Hope you are doing well,

Want more clients and customers?

Do you want to beat your competitors?

We will help them find you by putting you on the 1st page Of Google.

We have some special offers.

If you are interested, then Please send your website URL Keywords along with target region so we can give you Proposal.

We look forward to a successful, long term business relationship with you.”

Now I love using questions for sales and marketing, but it needs to be done properly. If you are going to ask questions, then you need to include how your business helps with the answers and not just continue to ask more questions.

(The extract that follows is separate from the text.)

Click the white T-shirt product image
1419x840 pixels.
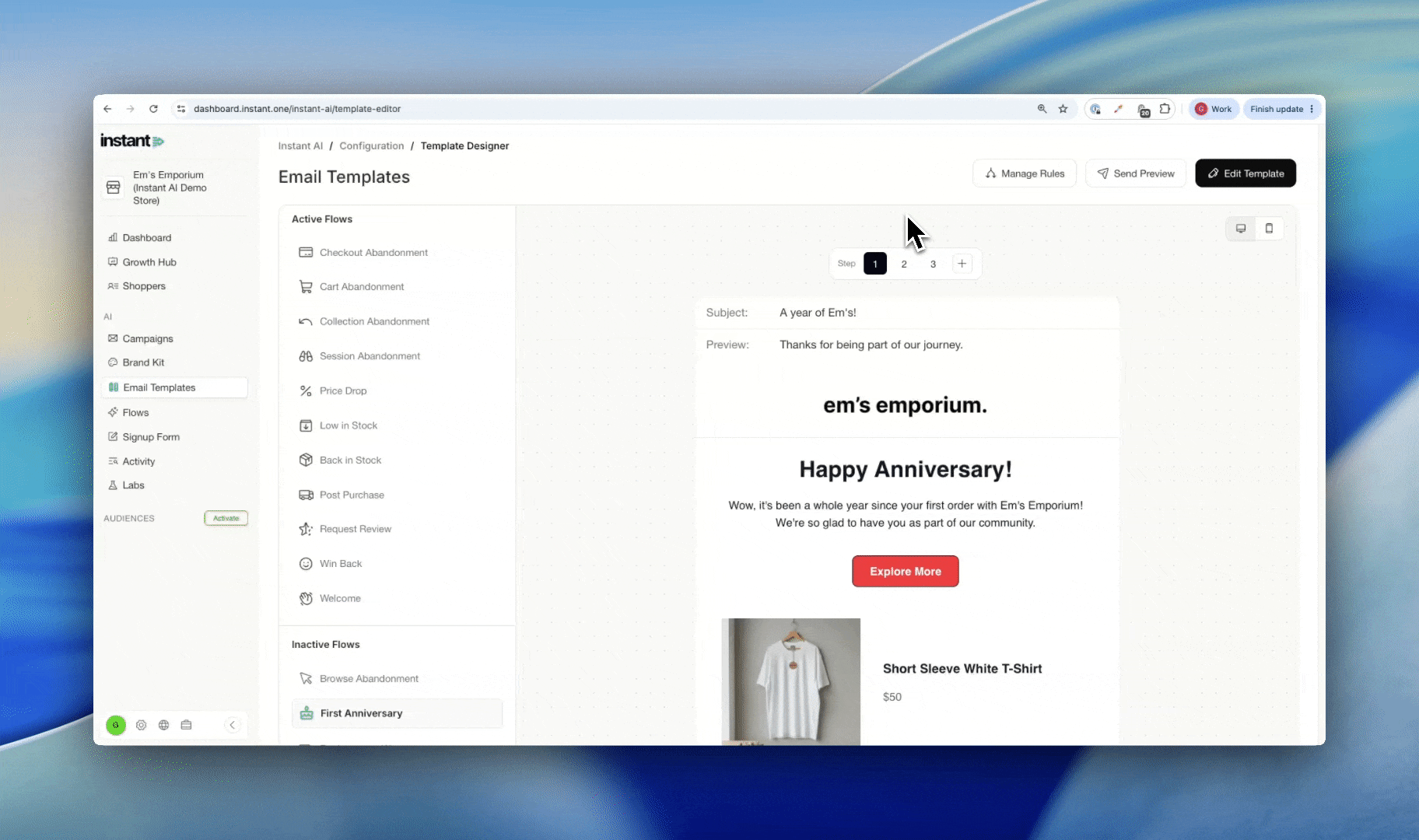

This email does not even come close to promoting who the business is and what they do. It does not pitch a solution to a problem I may have. There is also no mention that they will follow this email up to see if I am even remotely interested in doing business with them.

I am also certain that outside of the email list that they used, there is no type of system in place to track all the leads the emails generate through a sales pipeline and that captures important information needed to help secure a sale.

There are also major issues with the language, tone and grammar that do not help.

Your direct sales activity needs to focus on quality and not quantity. Look at your potential customers and pick those that you want to do business with or that you think have a problem that you can help. 10 well written, personalised and targeted emails, phone calls or messages, will be far more effective than a generic MailChimp campaign to 100 email addresses. You should look at using multiple communication platforms that compliment each other as part of an overall sales strategy. This allows you to better focus on the customer journey, build relationships and nurture the sale.

Your sales strategy needs to focus on being able to promote, pitch, follow up and track each and every time.